Contemplando en silencio la iglesia, acabaron el frugal desayuno que les pareció un festín. Volvieron a guardar el termo y los vasos en la mochila. Se acercaron a la puerta, enmarcado por un sencillo pórtico de piedra tallada. La empujaron pero no cedió. Estaba cerrada por un candado. Entonces ella comenzó a rebuscar en una cremallera lateral de la mochila y sacó una llave que agitó ante sus ojos.

-          ¿Y esa llave?

-          Me la dejó ayer don Fernando. Debería encajar… Sí, a ver, cuesta un poco pero… ¡sí! –exclamó con emoción a la vez que el candado emitía un chasquido.

Con cuidado empujó la puerta. Ante sus ojos la pequeña iglesia desveló su contenido. Una sola nave cubierta por una bóveda que conservaba restos de pintura azul oscura sobre la que se extendían cientos de estrellas. Recorrieron la nave observando atónitos aquellas pinturas. Ella se dejó caer sobre el suelo para observar mejor aquel cielo estrellado y se echó a reír a la vez que exclamaba: «¡Lo sabía! ¡Lo sabía!».
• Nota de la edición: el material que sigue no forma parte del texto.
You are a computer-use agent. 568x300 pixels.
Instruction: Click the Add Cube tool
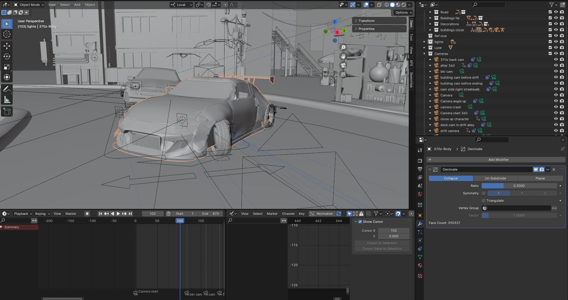click(7, 112)

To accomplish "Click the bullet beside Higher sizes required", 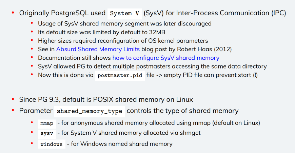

Entonces él lo supo. La observó allí echada sobre el suelo frío de aquella iglesia olvidada, los ojos verdes fijos en la bóveda estrellada, con las mejillas arreboladas por la emoción, irradiando felicidad. Fue como si un rayo le hubiera sacudido. Fue entonces cuando vio con total claridad que su destino estaba escrito junto al de ella y que la acompañaría siempre a descubrir todas las piedras que ella buscara.